What Is an Accessory Renal Artery?

The human circulatory system is characterized by anatomical variability, and the kidneys frequently display differences in their blood supply. An accessory renal artery is a common example of this variation, representing an extra blood vessel that supplies blood to the kidney in addition to the main artery. This additional presence is a congenital feature, established before birth.

Defining the Anatomical Variation

The typical kidney receives its blood supply from a single main renal artery branching directly from the abdominal aorta. An accessory renal artery is a separate vessel that also originates from the aorta, or occasionally from another major artery, and enters the kidney independently. This variation is common, with reports suggesting that between 21% and 42% of the population possess at least one accessory renal artery.

These additional vessels are remnants from kidney development during embryonic life. As the kidneys ascend from the pelvis to their final position, they are sequentially supplied by temporary blood vessels that usually degenerate. An accessory renal artery forms when one of these temporary embryonic vessels fails to regress completely. The accessory vessel often supplies a specific area of the kidney, most frequently entering the upper or lower pole.

Functional Impact and Diagnosis

In most individuals, an accessory renal artery causes no health issues and remains asymptomatic. However, the vessel’s presence can become clinically significant if its structure or course creates a functional problem. One potential issue arises if the vessel develops a narrowing, known as stenosis, which reduces blood flow to the kidney tissue it supplies. This reduced blood flow (ischemia) can activate the renin-angiotensin-aldosterone system, leading to renovascular hypertension.

Studies indicate that people with accessory renal arteries may have higher blood pressure compared to those without this variation, possibly due to the overactivation of the blood pressure regulation system. Another functional concern occurs when an accessory artery supplying the lower pole crosses over the ureter. This positioning can compress the ureter, obstructing urine flow and leading to hydronephrosis, the swelling of the kidney due to fluid backup.

Because accessory renal arteries are often silent, they are usually discovered incidentally during medical imaging for an unrelated reason. Specialized imaging techniques map the kidney’s vascular structure in detail. Computed Tomography Angiography (CTA) and Magnetic Resonance Angiography (MRA) are reliable methods for visualizing these extra vessels and identifying any associated narrowing or stenosis. Doppler ultrasound can also assess blood flow velocity through these vessels.

Management During Surgical Procedures

The presence of an accessory renal artery introduces complexity during any surgical procedure involving the kidney. This is particularly true in kidney transplantation, where the donor kidney must be connected to the recipient’s circulatory system. Historically, a kidney with multiple arteries was sometimes considered less suitable for donation, but improved surgical techniques now allow these organs to be used successfully.

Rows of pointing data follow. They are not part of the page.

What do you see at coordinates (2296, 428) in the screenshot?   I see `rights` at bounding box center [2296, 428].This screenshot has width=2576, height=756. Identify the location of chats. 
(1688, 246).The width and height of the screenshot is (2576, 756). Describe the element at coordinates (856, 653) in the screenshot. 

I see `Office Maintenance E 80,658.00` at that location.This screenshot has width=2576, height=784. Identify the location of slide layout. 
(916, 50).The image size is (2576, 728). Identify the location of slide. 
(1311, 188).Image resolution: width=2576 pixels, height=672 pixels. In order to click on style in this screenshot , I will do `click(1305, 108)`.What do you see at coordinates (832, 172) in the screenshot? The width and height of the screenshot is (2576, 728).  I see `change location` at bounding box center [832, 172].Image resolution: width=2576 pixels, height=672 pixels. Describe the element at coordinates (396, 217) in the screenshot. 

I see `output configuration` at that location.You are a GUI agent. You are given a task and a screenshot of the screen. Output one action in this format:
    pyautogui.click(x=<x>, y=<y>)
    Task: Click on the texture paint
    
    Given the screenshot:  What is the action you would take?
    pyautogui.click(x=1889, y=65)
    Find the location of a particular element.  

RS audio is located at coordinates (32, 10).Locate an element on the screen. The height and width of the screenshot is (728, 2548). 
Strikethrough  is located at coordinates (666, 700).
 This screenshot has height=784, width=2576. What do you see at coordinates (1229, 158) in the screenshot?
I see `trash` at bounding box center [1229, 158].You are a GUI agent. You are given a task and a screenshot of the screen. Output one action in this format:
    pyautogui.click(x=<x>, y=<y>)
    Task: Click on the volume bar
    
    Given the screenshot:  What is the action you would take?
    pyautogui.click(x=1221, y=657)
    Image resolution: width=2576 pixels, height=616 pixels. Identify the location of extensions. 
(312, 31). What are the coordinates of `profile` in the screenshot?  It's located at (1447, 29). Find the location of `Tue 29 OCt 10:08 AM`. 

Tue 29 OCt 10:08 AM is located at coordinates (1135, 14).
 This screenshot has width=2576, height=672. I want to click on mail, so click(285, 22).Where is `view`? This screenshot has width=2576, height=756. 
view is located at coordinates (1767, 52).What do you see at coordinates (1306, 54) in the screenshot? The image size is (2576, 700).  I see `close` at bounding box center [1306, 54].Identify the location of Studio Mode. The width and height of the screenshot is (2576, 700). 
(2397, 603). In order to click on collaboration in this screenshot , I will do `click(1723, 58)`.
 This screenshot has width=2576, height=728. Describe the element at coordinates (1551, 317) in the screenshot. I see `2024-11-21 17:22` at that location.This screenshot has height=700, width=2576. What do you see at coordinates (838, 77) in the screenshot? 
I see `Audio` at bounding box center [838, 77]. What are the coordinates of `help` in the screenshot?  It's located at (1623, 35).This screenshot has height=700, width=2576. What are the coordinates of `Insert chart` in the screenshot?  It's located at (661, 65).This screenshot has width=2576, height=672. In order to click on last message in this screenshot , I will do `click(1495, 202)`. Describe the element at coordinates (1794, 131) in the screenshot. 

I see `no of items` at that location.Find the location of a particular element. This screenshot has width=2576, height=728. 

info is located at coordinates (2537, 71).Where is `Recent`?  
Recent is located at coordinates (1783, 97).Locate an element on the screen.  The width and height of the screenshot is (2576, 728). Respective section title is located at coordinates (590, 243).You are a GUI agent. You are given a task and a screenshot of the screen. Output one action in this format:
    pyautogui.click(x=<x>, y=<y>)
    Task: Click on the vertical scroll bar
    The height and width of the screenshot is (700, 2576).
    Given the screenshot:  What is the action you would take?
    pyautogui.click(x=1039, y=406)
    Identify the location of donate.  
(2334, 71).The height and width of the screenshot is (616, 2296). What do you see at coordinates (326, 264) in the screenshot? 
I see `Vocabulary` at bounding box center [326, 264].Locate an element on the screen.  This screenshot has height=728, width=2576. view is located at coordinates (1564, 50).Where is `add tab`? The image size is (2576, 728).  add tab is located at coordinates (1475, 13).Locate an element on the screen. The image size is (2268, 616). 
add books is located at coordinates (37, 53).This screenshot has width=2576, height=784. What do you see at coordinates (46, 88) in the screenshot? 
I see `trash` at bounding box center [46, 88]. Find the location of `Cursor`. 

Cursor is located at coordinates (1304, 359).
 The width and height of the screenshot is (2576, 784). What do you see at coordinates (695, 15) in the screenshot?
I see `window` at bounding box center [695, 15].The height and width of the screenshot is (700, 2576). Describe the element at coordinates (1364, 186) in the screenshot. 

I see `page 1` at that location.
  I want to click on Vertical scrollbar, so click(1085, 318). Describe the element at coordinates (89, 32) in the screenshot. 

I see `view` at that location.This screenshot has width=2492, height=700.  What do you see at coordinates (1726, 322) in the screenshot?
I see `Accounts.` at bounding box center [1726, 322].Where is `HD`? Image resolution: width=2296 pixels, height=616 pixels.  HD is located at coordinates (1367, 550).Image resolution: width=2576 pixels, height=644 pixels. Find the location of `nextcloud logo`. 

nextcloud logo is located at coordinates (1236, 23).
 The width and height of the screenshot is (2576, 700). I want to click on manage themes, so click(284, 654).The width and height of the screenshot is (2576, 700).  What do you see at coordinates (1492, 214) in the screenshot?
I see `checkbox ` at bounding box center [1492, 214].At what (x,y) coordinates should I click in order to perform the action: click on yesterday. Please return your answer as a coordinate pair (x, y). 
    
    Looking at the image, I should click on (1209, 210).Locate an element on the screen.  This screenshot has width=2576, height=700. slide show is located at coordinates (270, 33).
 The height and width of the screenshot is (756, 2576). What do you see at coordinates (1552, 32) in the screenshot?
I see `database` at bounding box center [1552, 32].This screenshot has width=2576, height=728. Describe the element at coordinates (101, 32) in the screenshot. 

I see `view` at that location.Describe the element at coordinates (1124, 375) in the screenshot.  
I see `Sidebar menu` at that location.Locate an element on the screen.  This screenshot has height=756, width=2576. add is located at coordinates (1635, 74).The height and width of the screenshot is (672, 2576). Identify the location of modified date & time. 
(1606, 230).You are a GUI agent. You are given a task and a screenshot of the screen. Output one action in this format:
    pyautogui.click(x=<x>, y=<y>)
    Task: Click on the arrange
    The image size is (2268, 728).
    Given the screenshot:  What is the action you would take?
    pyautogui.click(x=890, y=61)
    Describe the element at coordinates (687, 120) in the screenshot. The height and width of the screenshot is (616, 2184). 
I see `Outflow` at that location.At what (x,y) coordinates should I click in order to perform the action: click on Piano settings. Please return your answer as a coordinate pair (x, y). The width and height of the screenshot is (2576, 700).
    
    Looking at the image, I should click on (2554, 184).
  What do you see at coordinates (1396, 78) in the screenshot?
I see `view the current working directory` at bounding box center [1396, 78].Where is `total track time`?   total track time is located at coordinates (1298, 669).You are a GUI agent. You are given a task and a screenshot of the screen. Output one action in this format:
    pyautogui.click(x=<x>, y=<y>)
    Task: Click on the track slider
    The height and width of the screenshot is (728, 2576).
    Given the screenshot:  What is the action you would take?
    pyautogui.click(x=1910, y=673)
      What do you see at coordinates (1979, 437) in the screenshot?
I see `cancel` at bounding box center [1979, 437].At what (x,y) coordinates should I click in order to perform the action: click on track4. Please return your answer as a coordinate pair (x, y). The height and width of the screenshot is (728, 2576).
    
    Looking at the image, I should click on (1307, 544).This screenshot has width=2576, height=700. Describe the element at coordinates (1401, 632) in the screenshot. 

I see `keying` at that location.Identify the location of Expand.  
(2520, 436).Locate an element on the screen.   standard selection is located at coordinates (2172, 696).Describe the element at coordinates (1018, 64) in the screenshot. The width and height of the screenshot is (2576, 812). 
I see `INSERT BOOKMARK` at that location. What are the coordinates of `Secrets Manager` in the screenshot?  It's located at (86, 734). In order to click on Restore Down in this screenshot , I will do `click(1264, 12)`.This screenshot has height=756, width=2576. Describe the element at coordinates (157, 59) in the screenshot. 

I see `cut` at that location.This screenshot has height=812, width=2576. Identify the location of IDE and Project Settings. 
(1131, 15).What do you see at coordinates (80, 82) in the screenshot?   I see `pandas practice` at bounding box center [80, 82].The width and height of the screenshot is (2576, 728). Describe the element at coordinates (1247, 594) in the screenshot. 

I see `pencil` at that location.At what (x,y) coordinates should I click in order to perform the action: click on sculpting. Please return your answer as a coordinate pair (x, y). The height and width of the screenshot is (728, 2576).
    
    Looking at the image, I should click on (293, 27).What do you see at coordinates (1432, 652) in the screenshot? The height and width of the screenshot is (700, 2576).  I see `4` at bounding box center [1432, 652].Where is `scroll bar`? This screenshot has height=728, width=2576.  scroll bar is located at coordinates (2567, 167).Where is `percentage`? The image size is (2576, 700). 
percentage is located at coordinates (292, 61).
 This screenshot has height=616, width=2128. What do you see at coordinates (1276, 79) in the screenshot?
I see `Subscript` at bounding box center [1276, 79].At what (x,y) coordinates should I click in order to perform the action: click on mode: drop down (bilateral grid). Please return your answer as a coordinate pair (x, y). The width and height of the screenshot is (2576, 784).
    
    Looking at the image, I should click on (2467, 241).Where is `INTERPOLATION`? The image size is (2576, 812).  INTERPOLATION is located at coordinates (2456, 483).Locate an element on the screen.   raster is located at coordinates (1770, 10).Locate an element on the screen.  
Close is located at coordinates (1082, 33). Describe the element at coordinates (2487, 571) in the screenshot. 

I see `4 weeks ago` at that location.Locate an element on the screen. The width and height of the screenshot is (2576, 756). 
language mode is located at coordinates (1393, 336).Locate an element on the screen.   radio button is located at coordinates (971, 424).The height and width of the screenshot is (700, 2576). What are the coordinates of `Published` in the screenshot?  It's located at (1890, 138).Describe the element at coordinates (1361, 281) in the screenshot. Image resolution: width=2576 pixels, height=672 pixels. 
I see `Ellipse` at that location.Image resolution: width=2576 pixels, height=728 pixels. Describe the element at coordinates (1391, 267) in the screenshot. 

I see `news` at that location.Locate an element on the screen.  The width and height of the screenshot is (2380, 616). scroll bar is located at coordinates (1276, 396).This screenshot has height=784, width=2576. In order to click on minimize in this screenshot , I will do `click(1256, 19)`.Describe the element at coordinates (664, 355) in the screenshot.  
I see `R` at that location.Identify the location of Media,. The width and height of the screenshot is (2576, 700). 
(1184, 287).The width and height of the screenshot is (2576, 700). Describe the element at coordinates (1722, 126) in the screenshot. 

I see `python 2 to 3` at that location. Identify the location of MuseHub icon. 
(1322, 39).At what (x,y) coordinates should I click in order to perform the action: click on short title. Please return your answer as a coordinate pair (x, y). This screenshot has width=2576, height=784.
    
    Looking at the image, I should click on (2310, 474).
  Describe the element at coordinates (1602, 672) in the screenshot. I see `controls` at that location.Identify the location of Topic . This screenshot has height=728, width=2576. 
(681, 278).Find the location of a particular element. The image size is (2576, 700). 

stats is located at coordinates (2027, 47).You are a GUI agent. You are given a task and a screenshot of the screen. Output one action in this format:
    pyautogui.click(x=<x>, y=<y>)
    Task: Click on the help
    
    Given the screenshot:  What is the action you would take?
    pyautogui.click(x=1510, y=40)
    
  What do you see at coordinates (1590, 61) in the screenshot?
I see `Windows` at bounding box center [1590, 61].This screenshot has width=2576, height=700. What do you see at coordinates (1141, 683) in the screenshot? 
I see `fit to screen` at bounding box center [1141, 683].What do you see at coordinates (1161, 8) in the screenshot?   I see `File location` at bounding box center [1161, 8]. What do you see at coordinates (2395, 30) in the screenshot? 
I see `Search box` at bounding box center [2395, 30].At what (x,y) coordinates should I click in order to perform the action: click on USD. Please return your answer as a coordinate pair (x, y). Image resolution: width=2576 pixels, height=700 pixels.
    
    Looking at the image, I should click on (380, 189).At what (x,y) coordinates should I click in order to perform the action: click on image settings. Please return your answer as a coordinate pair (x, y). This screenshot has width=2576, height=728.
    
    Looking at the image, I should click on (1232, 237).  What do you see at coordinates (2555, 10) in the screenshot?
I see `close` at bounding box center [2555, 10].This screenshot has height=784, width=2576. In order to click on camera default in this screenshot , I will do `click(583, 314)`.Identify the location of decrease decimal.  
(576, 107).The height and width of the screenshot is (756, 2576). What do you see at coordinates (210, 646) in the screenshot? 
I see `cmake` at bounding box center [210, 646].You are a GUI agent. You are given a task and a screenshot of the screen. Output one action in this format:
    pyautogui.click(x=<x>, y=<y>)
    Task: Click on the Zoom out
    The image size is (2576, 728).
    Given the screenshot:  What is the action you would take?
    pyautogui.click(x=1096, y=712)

Surgeons face the challenge of establishing blood flow through both the main and accessory arteries to prevent damage to the donated kidney. Techniques involve either reconstructing the accessory artery with the main artery outside the body into a single opening, or performing separate connections, known as anastomoses, for each vessel in the recipient. For very small accessory arteries, the surgeon may decide to sacrifice the vessel by tying it off, but this decision must be weighed against the risk of losing function in the segment of the kidney it supplies.

Accessory arteries are often “end-arteries,” meaning they are the sole source of blood for the specific section of the kidney they supply, with no backup from other vessels. If an accessory artery is unintentionally damaged or ligated during procedures like a partial nephrectomy or pyeloplasty, the result can be segmental ischemia. This loss of blood supply can cause the affected part of the kidney to die, emphasizing the necessity of detailed pre-operative imaging to map the complete vascular anatomy.